## Your goal
The records, repeated exactly and in full, are the expected answer.
** The input follows **
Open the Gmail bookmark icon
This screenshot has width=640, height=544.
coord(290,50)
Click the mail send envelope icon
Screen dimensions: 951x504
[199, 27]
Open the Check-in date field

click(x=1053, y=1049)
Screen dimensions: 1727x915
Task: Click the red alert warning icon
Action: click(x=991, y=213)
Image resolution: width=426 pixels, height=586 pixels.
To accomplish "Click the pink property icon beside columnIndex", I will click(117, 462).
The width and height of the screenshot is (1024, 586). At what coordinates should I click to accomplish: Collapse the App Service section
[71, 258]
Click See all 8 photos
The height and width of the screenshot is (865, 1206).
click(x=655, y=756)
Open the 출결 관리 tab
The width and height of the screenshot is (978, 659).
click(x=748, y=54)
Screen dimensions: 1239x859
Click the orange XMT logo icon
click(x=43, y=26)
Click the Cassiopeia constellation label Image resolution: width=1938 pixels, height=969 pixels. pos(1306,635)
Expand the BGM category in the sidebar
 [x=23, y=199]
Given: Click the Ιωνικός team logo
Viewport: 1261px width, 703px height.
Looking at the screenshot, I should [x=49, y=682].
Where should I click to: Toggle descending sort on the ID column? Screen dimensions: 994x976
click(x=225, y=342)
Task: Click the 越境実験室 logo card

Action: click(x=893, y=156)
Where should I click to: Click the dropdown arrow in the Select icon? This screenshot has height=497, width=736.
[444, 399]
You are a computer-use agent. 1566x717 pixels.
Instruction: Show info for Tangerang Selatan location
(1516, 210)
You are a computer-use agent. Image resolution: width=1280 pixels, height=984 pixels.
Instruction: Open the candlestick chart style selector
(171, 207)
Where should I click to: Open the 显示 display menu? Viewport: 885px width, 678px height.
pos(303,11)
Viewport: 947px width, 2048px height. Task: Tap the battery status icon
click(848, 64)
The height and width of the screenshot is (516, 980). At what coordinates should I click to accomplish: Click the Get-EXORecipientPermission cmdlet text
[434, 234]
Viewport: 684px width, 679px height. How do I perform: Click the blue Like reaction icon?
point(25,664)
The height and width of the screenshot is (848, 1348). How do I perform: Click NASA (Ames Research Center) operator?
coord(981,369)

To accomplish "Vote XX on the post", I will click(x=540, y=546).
** End of The input **
## Response area
Open the Gmail bookmark icon
This screenshot has width=640, height=544.
coord(290,50)
Click the mail send envelope icon
Screen dimensions: 951x504
[199, 27]
Open the Check-in date field

click(x=1053, y=1049)
Screen dimensions: 1727x915
Task: Click the red alert warning icon
Action: click(x=991, y=213)
Image resolution: width=426 pixels, height=586 pixels.
To accomplish "Click the pink property icon beside columnIndex", I will click(117, 462).
The width and height of the screenshot is (1024, 586). At what coordinates should I click to accomplish: Collapse the App Service section
[71, 258]
Click See all 8 photos
The height and width of the screenshot is (865, 1206).
click(x=655, y=756)
Open the 출결 관리 tab
The width and height of the screenshot is (978, 659).
click(x=748, y=54)
Screen dimensions: 1239x859
Click the orange XMT logo icon
click(x=43, y=26)
Click the Cassiopeia constellation label Image resolution: width=1938 pixels, height=969 pixels. pos(1306,635)
Expand the BGM category in the sidebar
 [x=23, y=199]
Given: Click the Ιωνικός team logo
Viewport: 1261px width, 703px height.
Looking at the screenshot, I should [x=49, y=682].
Where should I click to: Toggle descending sort on the ID column? Screen dimensions: 994x976
click(x=225, y=342)
Task: Click the 越境実験室 logo card

Action: click(x=893, y=156)
Where should I click to: Click the dropdown arrow in the Select icon? This screenshot has height=497, width=736.
[444, 399]
You are a computer-use agent. 1566x717 pixels.
Instruction: Show info for Tangerang Selatan location
(1516, 210)
You are a computer-use agent. Image resolution: width=1280 pixels, height=984 pixels.
Instruction: Open the candlestick chart style selector
(171, 207)
Where should I click to: Open the 显示 display menu? Viewport: 885px width, 678px height.
pos(303,11)
Viewport: 947px width, 2048px height. Task: Tap the battery status icon
click(848, 64)
The height and width of the screenshot is (516, 980). At what coordinates should I click to accomplish: Click the Get-EXORecipientPermission cmdlet text
[434, 234]
Viewport: 684px width, 679px height. How do I perform: Click the blue Like reaction icon?
point(25,664)
The height and width of the screenshot is (848, 1348). How do I perform: Click NASA (Ames Research Center) operator?
coord(981,369)

To accomplish "Vote XX on the post", I will click(x=540, y=546).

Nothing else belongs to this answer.